What are drop sets and super sets, and what are the benefits to performing them? I started using the drop set method very early on in my weight training days. I first heard about them while reading various bodybuilding magazines and they were recommended by many of the top bodybuilders.
They’re a great way to build muscle and improve fitness. Many bodybuilders use them because they can be very effective for reaching muscle failure.
What are drop sets?
They are a method of training, instead of starting off with a light weight then performing 8 – 10 reps, resting and then increasing the weight and doing 8 – 10 more reps like the standard method. With drop sets we start off with a heavier weight, perform 8 – 10 reps until failure or almost failure and then without resting drop the weight and perform 8 – 10 more then drop the weight again. Continue doing this for 4 or 5 sets or more.
- Stimulating muscle growth due to the increased intensity of the training method.
- Adds workout variety which in turn can help to keep you motivated and keep things interesting.
- You can complete a workout in a very short time due to no rest intervals during sets.
- Light cardiovascular workout which will burn more calories than the standard method of training.
Why are they good?
Say you’re performing bicep curls for 3 sets of 10 reps and even if you’re failing on the 10th repetition you’re then stopping and resting, you have reached muscle failure only with that particular weight. With drop sets you would decrease the weight by a certain percentage and then perform another 10 reps until failure, and you could continue this pattern until you’re failing with virtually no weight. You’re breaking down those muscle fibers in a way that can’t be achieved with traditional methods.
They can be performed using free weights, however you really need a partner to do this properly. Pin cable machines are ideal because reducing the weight only requires you to move the position of the pin.
Drop Set Tips
- Use pin machines instead of lose weights if you’re a beginner and you don’t have a training partner.
- Have little or no rest between weight reductions.
- Don’t use them too often it could result in over training and muscle injury.
- Keep within 8 – 12 reps and 3 – 4 sets/Weights for a beginner.
The supersets training method is an alternative way to train and perform sets. I normally include some form of super setting in my weekly workouts.

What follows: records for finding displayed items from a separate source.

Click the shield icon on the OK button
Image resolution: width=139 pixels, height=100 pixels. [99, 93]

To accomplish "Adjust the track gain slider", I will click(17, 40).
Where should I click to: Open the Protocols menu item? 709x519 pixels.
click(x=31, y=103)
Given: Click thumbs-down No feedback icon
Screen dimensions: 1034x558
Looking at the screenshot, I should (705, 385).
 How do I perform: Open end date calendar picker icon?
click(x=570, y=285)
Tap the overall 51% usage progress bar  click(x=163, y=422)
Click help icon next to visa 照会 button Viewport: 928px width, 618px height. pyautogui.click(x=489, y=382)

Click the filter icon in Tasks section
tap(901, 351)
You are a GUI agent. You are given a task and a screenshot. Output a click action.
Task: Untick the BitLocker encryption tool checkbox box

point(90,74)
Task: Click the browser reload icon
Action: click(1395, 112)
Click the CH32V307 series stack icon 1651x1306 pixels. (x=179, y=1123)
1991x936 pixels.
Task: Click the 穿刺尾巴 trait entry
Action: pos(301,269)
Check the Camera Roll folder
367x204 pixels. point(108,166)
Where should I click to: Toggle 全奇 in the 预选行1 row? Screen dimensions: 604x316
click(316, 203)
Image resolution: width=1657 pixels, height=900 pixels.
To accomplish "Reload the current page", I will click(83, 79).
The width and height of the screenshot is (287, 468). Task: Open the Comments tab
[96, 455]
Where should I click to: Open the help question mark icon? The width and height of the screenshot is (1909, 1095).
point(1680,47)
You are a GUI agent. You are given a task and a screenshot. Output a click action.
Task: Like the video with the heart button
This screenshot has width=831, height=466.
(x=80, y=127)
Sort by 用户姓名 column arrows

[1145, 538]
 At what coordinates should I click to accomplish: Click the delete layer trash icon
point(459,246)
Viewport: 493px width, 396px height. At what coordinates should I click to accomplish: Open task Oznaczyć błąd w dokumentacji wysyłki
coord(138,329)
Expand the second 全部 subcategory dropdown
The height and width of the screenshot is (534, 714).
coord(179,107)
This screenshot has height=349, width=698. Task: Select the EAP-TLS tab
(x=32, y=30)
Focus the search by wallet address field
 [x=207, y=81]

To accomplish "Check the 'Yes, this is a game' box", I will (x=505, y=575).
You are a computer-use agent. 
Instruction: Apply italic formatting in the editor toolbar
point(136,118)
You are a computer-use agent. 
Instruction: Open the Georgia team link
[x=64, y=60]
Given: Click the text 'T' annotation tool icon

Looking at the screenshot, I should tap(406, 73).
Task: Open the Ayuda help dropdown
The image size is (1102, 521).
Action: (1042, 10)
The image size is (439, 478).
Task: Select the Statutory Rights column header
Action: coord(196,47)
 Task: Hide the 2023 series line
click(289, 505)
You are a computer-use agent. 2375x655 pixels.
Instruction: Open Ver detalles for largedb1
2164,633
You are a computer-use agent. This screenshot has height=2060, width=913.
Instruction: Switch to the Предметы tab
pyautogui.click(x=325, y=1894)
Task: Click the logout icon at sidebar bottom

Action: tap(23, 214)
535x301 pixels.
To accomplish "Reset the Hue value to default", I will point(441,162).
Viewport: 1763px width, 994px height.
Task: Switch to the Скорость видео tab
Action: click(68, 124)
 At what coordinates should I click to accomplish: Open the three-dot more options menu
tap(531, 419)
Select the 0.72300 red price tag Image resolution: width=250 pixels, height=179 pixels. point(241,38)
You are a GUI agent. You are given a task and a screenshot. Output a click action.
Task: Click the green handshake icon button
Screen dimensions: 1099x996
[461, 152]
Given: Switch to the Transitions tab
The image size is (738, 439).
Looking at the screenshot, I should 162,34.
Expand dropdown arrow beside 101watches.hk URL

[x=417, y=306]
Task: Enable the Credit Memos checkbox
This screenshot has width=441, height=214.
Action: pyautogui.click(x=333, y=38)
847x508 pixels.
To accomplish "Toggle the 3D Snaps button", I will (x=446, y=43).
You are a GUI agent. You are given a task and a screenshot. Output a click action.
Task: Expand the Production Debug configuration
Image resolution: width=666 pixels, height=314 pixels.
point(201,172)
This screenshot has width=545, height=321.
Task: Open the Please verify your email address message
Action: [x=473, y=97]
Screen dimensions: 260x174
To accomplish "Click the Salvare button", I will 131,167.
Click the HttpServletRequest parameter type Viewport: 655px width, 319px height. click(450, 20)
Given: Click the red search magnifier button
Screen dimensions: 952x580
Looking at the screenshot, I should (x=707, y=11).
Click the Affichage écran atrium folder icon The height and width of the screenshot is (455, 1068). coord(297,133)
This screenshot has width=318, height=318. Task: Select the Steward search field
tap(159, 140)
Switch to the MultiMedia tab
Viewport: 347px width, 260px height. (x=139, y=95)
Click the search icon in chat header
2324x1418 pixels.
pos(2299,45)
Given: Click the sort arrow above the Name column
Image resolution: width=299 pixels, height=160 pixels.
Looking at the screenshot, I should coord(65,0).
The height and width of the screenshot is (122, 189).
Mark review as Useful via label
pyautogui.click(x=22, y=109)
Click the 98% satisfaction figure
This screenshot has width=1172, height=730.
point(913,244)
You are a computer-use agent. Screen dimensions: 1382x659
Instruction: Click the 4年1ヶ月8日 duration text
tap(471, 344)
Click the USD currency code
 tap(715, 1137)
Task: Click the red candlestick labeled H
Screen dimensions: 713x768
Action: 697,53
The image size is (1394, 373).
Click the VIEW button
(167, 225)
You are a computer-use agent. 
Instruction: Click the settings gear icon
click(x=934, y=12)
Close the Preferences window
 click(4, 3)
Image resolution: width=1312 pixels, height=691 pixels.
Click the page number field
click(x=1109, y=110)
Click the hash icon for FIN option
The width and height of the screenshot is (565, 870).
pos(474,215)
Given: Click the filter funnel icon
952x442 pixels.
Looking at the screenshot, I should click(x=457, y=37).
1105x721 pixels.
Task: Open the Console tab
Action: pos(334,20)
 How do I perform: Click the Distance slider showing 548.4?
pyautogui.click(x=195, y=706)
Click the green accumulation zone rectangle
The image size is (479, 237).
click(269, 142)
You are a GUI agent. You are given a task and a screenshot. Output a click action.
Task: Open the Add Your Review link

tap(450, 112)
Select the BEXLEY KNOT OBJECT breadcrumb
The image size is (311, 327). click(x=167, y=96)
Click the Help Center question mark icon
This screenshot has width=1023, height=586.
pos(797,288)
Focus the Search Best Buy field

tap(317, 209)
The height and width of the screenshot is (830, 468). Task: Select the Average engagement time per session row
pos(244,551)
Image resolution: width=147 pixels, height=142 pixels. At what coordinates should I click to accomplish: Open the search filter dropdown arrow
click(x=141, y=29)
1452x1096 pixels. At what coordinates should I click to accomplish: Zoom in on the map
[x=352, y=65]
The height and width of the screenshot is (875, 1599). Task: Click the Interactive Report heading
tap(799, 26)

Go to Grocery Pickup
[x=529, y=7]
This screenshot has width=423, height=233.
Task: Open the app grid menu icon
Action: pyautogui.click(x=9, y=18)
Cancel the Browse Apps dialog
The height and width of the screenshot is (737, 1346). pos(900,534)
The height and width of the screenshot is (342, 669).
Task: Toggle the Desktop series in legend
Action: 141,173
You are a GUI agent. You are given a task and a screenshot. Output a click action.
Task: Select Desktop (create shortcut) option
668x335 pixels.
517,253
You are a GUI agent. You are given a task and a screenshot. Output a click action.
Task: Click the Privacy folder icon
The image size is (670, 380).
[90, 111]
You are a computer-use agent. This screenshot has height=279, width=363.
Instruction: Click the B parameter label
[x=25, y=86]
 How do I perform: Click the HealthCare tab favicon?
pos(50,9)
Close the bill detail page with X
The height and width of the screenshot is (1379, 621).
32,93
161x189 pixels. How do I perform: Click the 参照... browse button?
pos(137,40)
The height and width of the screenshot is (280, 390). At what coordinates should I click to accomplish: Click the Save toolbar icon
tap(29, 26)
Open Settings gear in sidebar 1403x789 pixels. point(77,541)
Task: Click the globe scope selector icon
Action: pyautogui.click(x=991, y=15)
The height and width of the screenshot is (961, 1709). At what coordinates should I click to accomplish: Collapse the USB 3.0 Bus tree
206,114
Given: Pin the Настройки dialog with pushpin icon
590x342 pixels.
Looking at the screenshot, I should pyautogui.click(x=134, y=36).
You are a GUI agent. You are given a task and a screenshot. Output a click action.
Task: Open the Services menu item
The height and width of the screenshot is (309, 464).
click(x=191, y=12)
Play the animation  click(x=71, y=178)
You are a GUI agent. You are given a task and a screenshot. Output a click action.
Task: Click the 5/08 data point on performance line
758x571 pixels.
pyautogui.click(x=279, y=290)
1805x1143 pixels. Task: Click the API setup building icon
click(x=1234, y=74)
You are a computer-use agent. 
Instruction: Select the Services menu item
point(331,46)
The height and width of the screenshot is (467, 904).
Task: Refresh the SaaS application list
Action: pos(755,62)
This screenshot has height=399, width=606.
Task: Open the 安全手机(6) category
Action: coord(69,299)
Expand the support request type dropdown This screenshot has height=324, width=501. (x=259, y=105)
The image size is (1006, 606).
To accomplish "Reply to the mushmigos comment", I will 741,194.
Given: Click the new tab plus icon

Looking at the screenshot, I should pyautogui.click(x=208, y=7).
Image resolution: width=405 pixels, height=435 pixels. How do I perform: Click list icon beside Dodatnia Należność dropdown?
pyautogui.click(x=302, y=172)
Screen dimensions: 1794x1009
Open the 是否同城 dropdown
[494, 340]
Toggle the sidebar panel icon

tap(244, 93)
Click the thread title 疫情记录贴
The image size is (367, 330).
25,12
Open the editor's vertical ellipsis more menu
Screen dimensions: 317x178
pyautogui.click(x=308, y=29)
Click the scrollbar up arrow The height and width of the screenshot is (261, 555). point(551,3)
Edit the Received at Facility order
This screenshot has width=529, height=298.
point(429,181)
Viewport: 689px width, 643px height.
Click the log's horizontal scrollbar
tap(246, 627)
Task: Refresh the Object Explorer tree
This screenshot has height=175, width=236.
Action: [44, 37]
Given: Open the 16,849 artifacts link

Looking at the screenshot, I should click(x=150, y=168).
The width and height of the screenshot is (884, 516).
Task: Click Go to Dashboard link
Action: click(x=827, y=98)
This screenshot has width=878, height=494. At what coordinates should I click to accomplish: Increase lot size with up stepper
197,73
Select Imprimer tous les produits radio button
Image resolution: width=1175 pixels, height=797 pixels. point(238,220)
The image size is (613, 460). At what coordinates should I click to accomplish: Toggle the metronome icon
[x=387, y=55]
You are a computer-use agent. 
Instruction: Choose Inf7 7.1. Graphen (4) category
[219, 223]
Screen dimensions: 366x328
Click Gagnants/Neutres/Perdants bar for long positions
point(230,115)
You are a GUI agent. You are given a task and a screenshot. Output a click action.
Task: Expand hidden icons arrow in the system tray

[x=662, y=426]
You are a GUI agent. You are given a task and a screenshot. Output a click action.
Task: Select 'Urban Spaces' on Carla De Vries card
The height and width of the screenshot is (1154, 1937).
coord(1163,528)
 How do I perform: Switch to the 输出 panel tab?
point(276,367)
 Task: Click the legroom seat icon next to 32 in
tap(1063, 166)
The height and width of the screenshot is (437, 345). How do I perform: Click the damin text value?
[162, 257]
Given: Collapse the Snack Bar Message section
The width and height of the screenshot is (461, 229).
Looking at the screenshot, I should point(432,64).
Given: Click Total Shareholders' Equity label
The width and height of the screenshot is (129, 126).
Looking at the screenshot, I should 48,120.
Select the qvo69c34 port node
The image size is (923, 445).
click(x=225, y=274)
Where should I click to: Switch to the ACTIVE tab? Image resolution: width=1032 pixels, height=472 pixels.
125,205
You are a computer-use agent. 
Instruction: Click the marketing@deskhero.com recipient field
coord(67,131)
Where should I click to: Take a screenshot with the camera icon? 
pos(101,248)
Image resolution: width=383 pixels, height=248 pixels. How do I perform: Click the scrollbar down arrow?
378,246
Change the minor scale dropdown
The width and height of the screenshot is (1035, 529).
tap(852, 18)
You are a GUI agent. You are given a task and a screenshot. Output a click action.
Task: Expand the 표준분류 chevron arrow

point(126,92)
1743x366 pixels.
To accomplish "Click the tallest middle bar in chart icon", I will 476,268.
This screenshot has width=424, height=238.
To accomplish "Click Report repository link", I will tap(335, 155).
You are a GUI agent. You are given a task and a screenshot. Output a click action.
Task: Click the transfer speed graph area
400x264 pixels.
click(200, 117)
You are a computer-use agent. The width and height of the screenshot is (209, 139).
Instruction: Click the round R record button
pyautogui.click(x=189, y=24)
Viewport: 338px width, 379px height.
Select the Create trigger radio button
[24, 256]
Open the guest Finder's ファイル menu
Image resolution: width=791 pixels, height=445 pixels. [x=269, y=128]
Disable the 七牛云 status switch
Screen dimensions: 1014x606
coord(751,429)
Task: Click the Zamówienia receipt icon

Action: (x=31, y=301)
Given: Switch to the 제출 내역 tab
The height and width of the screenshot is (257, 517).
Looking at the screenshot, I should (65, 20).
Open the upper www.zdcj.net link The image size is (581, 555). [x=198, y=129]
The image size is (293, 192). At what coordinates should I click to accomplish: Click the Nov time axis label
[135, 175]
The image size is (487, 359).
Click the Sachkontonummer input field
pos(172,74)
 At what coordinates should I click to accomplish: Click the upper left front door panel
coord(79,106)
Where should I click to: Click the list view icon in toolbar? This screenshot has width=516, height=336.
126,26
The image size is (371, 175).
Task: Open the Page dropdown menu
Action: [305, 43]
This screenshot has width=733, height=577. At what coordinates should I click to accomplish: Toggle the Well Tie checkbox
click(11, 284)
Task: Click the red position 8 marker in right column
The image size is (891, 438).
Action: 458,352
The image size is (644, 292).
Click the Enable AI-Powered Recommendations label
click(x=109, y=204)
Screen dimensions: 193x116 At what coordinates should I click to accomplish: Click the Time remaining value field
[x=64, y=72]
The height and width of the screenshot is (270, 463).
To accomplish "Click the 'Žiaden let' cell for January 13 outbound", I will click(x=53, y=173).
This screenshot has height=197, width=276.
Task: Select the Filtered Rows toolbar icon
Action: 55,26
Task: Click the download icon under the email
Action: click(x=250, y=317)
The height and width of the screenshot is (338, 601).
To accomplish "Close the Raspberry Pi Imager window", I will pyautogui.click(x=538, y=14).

They’re great for speeding up your workouts and mixing things up. You don’t often see people performing them in the gym, however they can be a very effective training method used by some of the best bodybuilders.
What are super sets?
It’s performing one set of an exercise immediately after another exercise without rest. for example (perform 1 set with 10 reps on the bench press, then without rest perform bicep curls 1 set with 10 reps) then rest after the two sets and repeat.
You don’t have to change body parts for each exercise, you can use two exercises for the same body part, it just depends on what you’re trying to achieve.
What are the benefits?
Adds Variety to your workouts
Instead of just sticking to straight sets, you can use super setting to mix up your workouts which will help to keep you motivated and prevent boredom.
Speed up your workouts
Using a training methods such as super sets will reduce the time needed to have a productive exercise session as you don’t require rest between exercises.
If you perform two exercises for the same body part you’re increasing the intensity on that particular muscle group without the need for heavy weights, which is a plus if you don’t have a spotter.
It’s a common belief in the world of bodybuilding that performing the same exercises and training methods over and over again limits your growth, this is because your muscles get accustomed to the same pattern. It’s recommended changing your workouts every 5 or 6 six weeks to help simulate your muscles, supersets are a great way to do this.
Depending on your training intensity, using the super set method will work your cardiovascular system, potentially improving your cardio fitness.
You don’t have to limit it to just 2 exercises, you could link 3 or 4 exercises together all focused on the same muscle or different muscles, however this is very advanced and it should not be attempted by beginners.